I have a personal interest in genetic research and anything related as my sister has a very rare and very extreme genetic disorder. In fact, most doctors that have treated her or whom I have spoken with and asked about the disorder (not positive that it is a disorder) are not familiar with it and VERY few have any first hand experience with actual patients. It is called Trisome 13 (not sure if I spelled trisome correctly, the condition is the result of having 3 of the 13th chromosone). Fatality rates are extremely high, life spans are incredibly low and I am pretty certain that the actual disorder can not be "corrected" - atleast not outside of science fiction and at a very early stage of development even then. :(

Having spent more time in Children's Hospitals than any person possibly can while still retaining thier sanity, I have a little bit of an understanding of just how many diseases, disorders, afflictions, maladies, etc. there are out there and the incredible amount of resources that are required to make steady and signifcant progress in the study and treatment of any particular illness. These resource requirements are so massive that current medical research and current funding for said research is nowhere near sufficient.

What is so alluring about this project is that the desire of the participants (especially amongst the major 'teams') to optimize thier contributions is shared by the project leaders. I love making waves and the thought of providing you guys with a lot of ammo for your papers and presentations, especially in regards to the CASP projects, has me salivating.

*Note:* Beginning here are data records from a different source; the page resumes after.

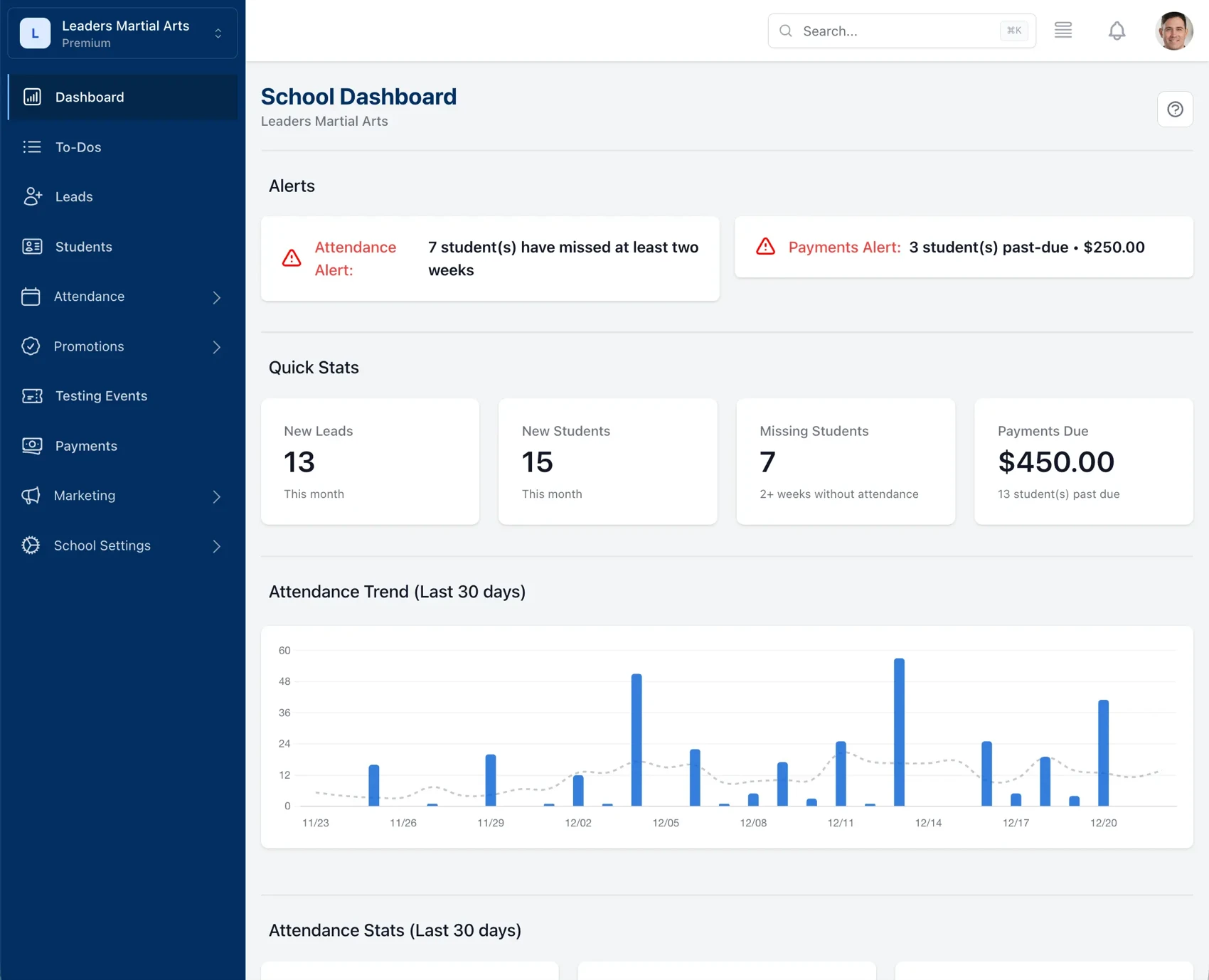Open the notification bell
Screen dimensions: 1209x980
pyautogui.click(x=1116, y=31)
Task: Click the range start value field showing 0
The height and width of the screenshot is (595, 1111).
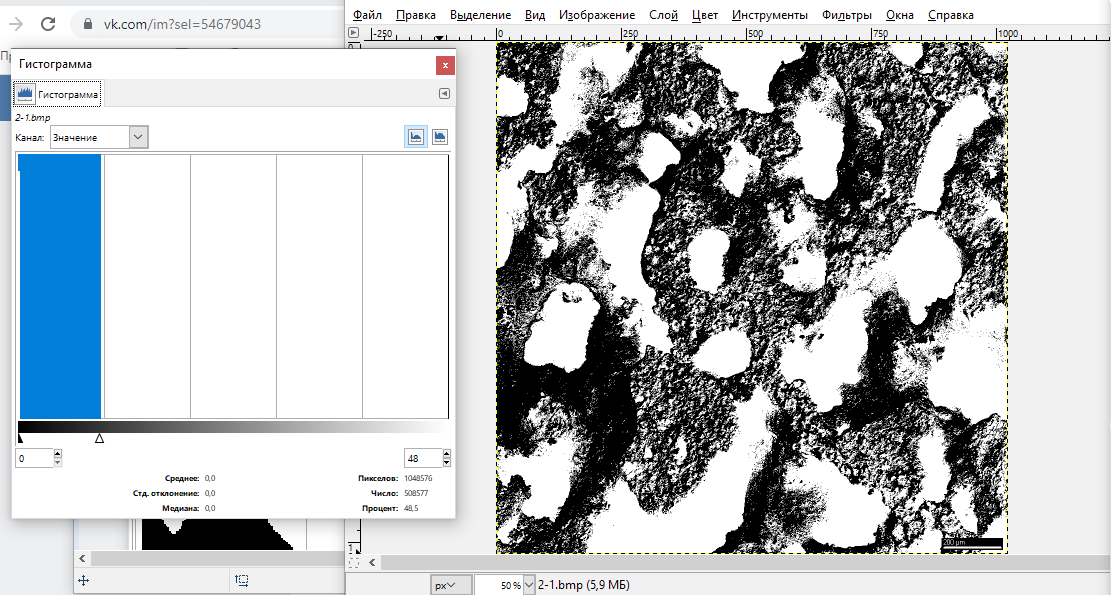Action: coord(33,458)
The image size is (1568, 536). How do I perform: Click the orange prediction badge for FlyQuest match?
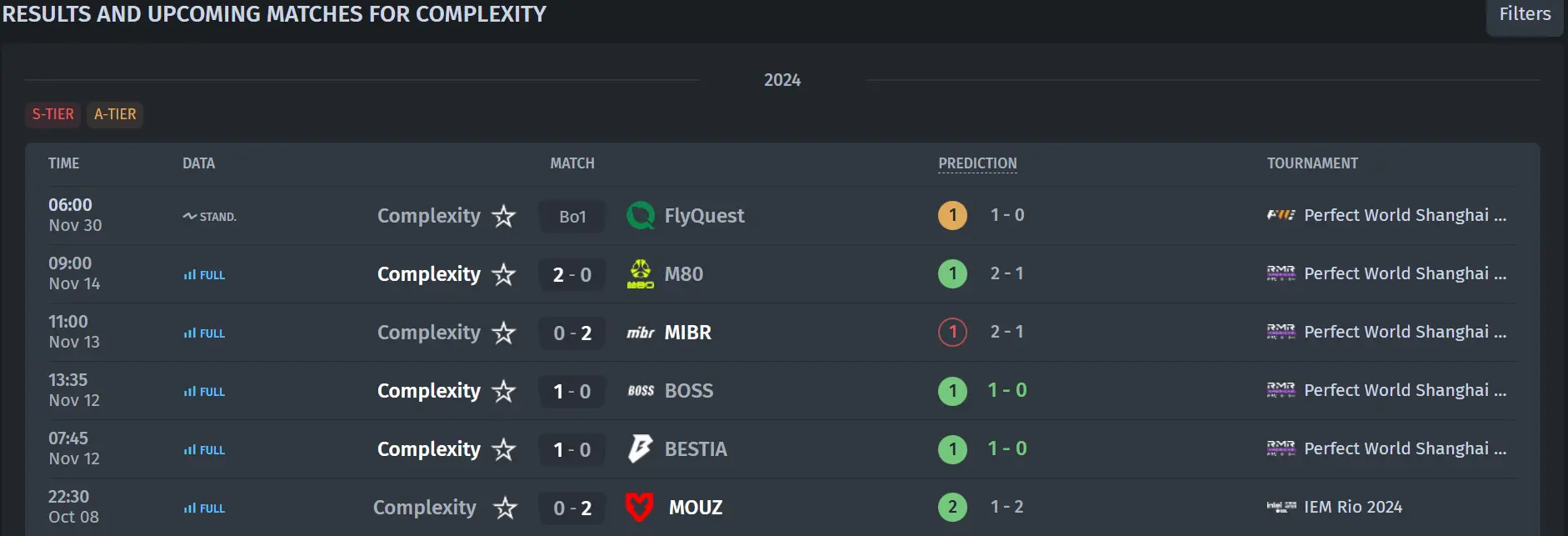[953, 216]
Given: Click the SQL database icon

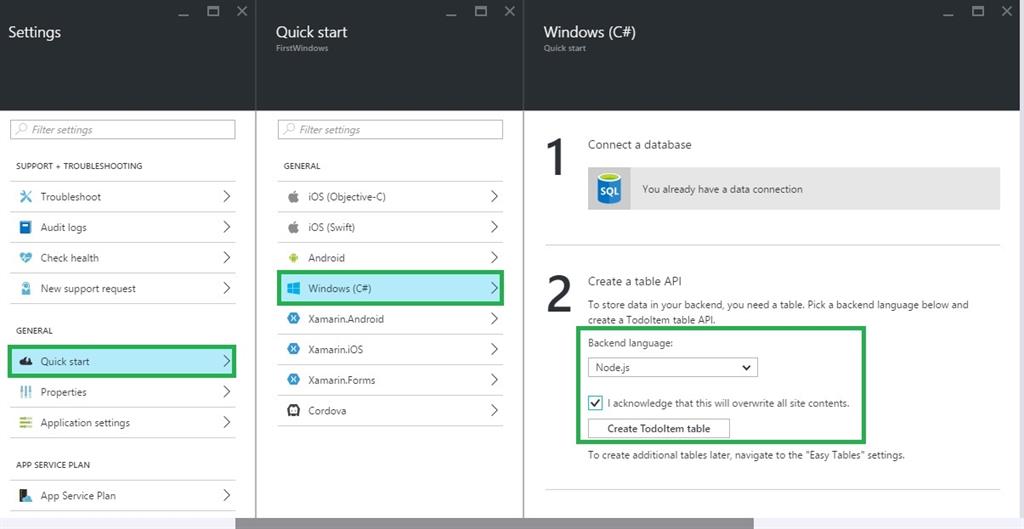Looking at the screenshot, I should point(609,188).
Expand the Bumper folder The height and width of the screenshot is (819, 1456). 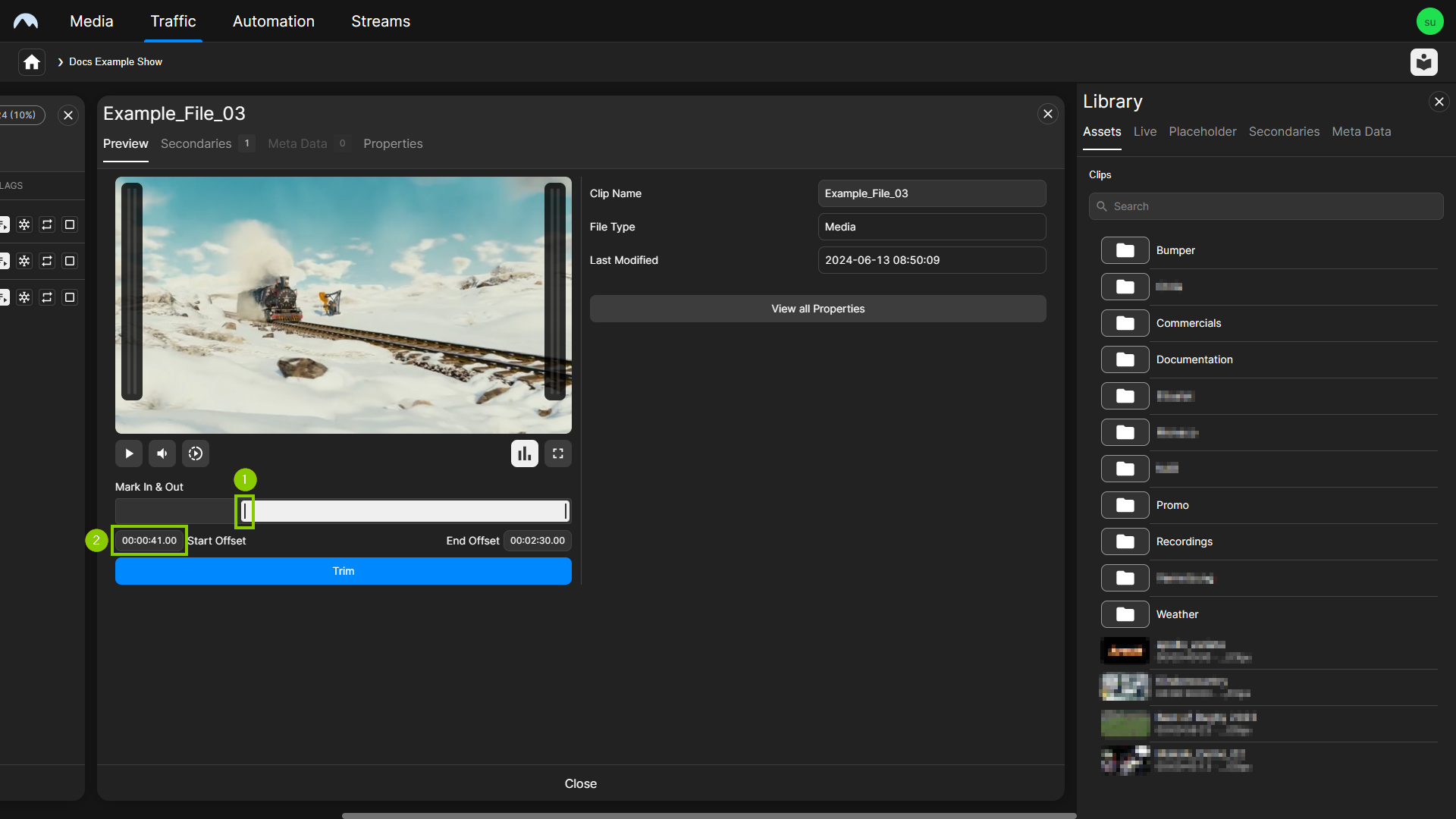click(1125, 250)
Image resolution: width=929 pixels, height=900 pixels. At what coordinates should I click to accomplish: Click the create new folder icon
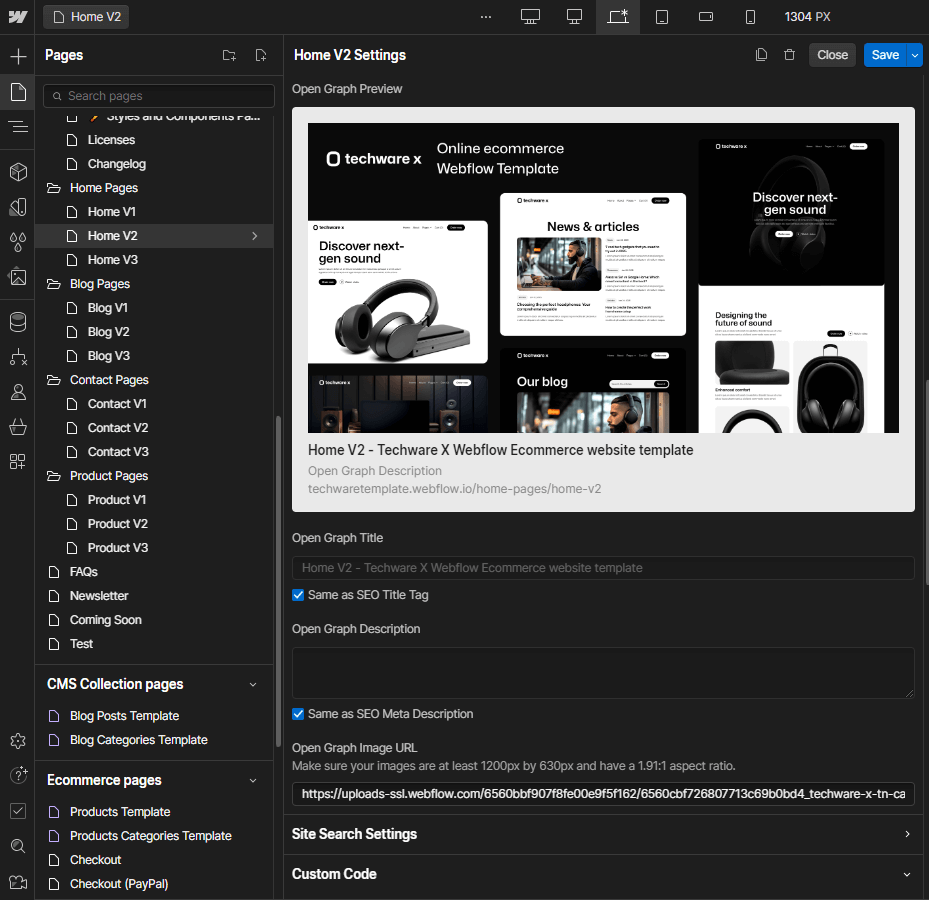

I told my mother that I was running this project over Easter, trying to explain it to her and as I rambled on about the focus and the possible applications her eyes lit up. She knows that no medical research will help my sister, but she, too, has a special interest in anything that might result in even one less patient having to be at the children's hospital the next time we get the call to rush down there. She said to me "I didn't know you could do things like that with computers." I told her "You can and we are."

Distributed Folding, G@H, F@H, UD Cancer, TSC - it doesn't matter. I will do my best to help the DC community grow so we can make them all go begging for additional bandwidth and make thier servers wimper at our Work Unit requests. =)

Sorry for the long, personal, only slightly on topic post. I saw Fyndhorn Kroog (I know I messed up that spelling) asking on the above referenced DSLReports thread if TSC might possibly benefit research into the disorder that his daughter has and it really enforced my decision to participate in this project as well as other 'science' projects. I thought maybe my own story (ramblings) might help bring a little bit of a 'real world' element to the thread and perhaps convince any of you big producers who maintain a large number of machines/clients and at times might ask yourselves "is this really worth it?" that the answer is YES.

jbcool
04-08-2002, 01:54 PM
I want to than Christopher Houge for the information that he has posted to explain to us common lay people and for all the hard work of Howard and the others involved.

All my spare processing power has been move to this project because of the efforts of these people.

Shaktai
04-08-2002, 10:14 PM
Ditto to all of the above. Dr Hogue's explanation was excellent. Very understandable, and Howard's dedication is second to none. This is the first DC project where I have really felt close to the project itself and felt I was being kept informed and having my concerns addressed. (Ubero runs a close second if they get some real work again). The entire Distributed Folding team has been great.